Data under study >>
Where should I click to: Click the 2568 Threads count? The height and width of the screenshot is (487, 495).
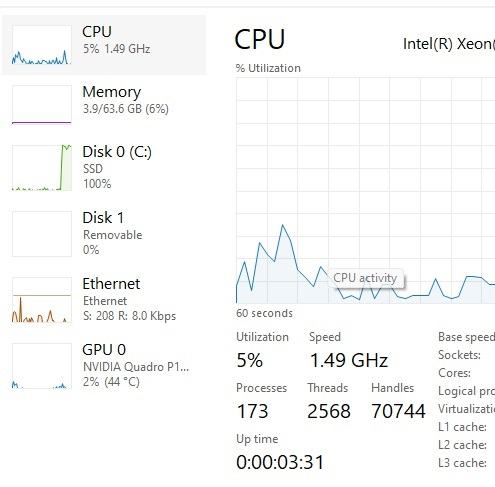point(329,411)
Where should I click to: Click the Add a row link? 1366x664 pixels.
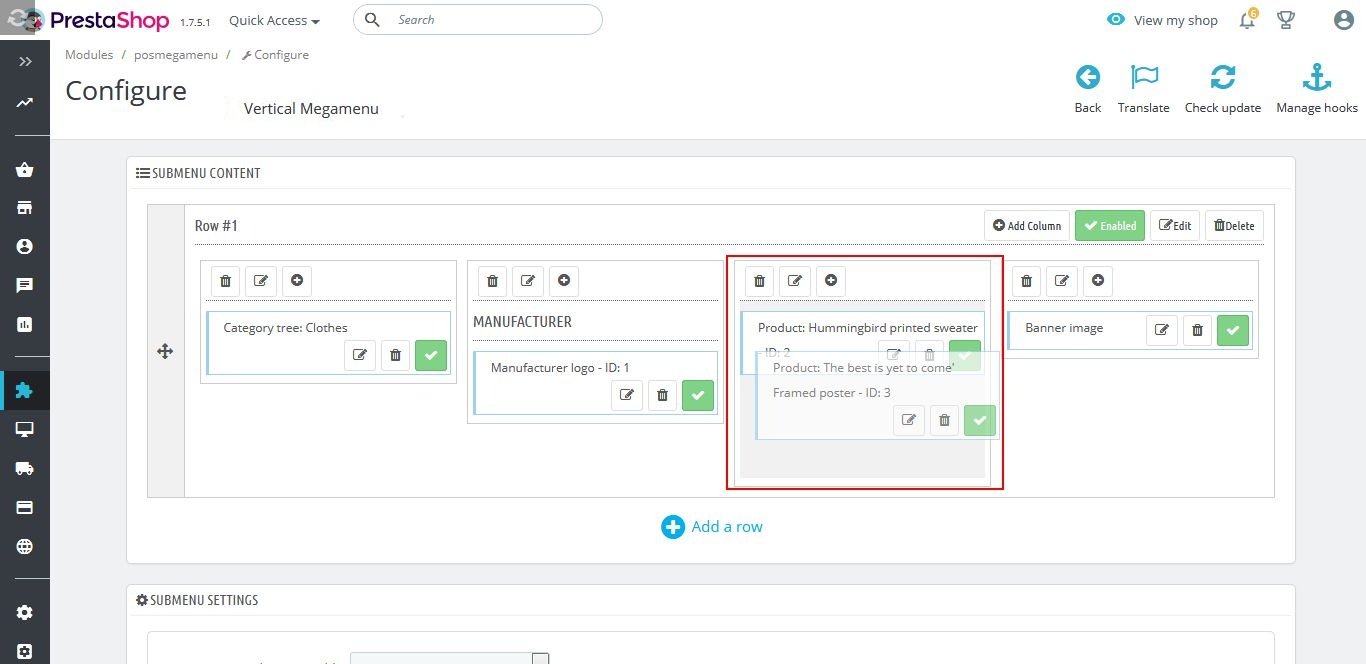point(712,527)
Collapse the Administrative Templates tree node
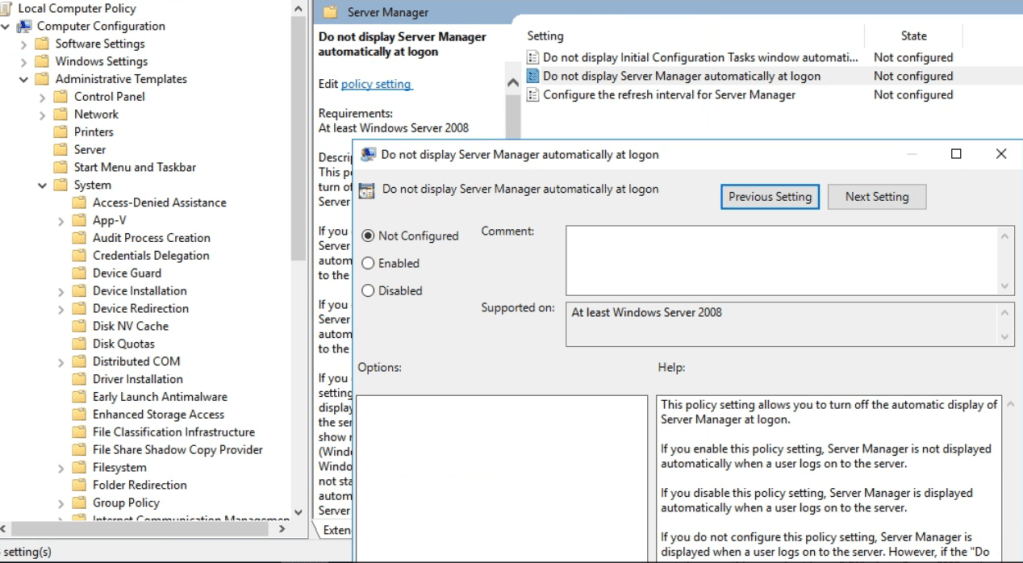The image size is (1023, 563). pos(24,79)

...

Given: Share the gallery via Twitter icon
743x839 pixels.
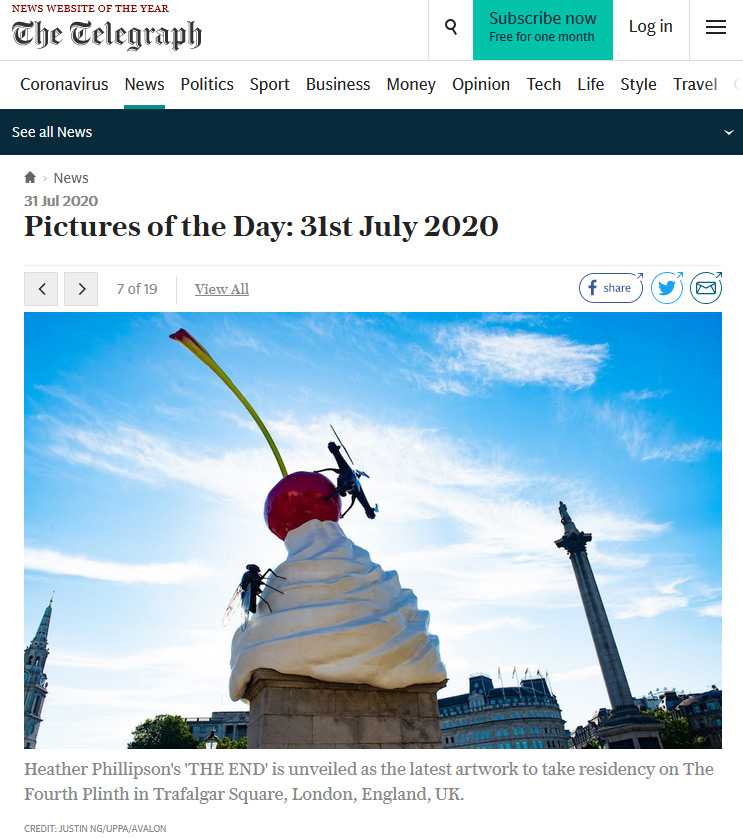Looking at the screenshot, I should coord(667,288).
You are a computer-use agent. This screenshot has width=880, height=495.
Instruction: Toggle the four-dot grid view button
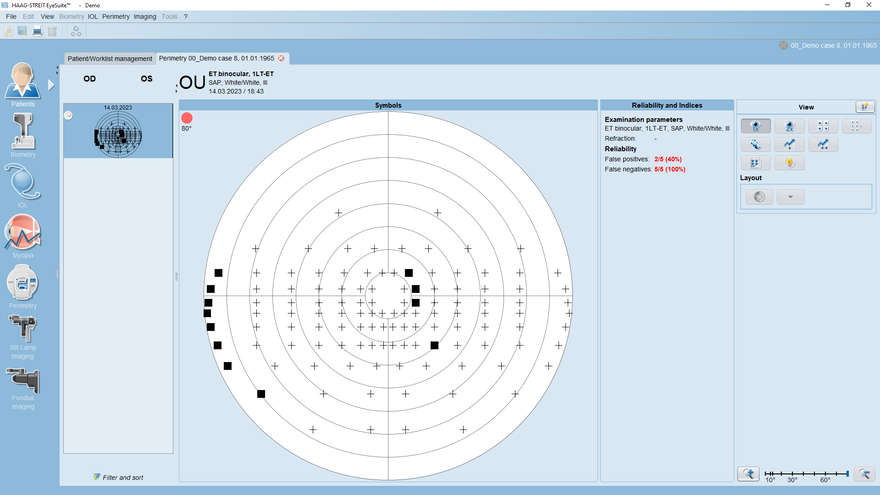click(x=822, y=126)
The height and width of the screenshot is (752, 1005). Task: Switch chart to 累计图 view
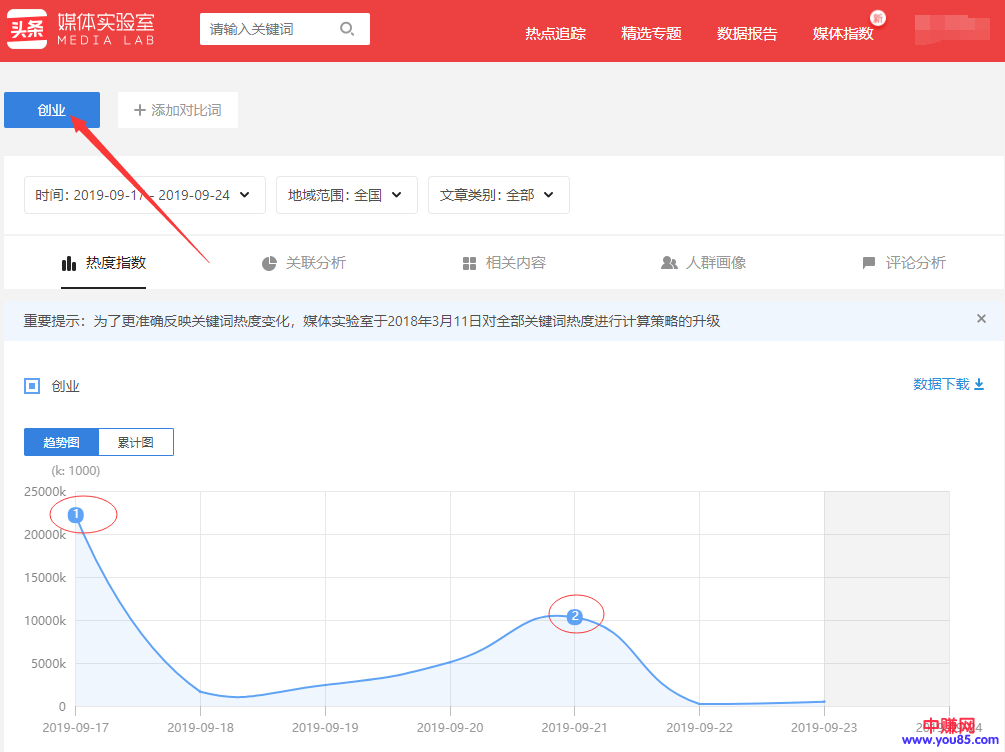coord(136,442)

==

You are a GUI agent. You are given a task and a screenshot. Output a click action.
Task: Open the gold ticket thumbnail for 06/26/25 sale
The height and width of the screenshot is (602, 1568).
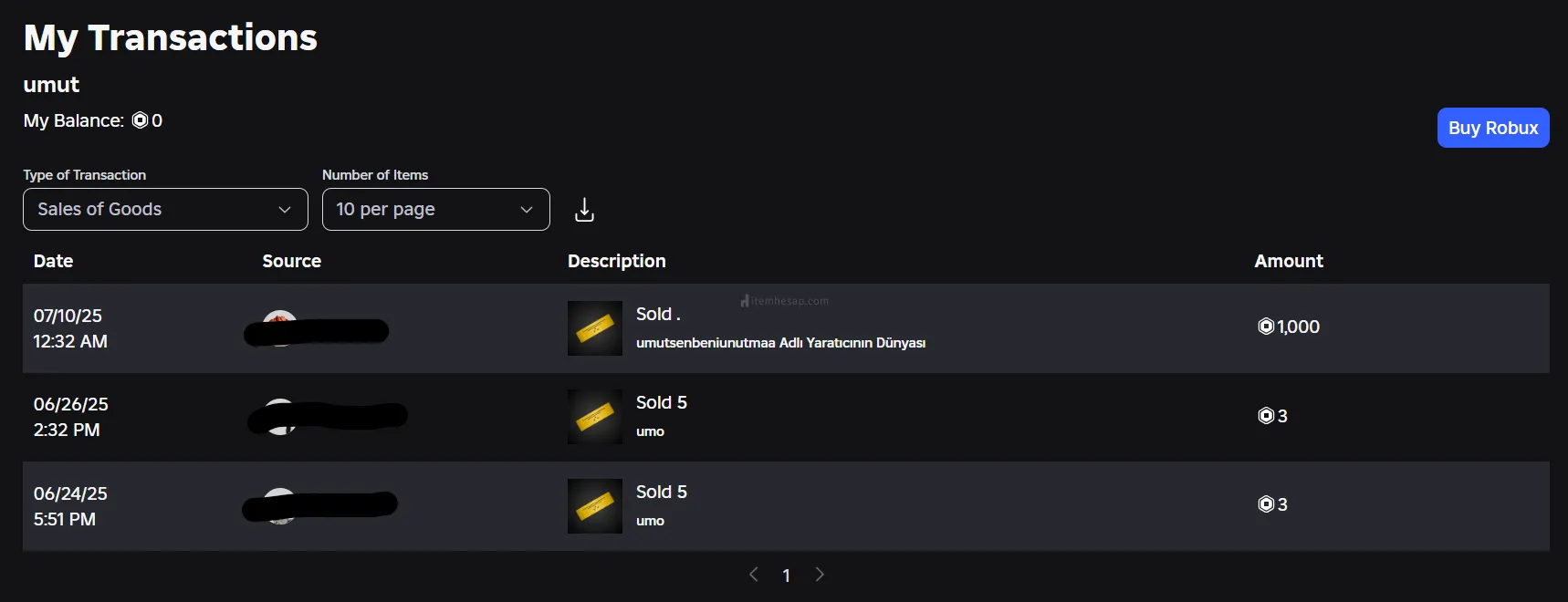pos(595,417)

Problem to solve >>
Give the number of lines in the records that contain the word "agent", and write nothing else.

Solution to the exercise >>
2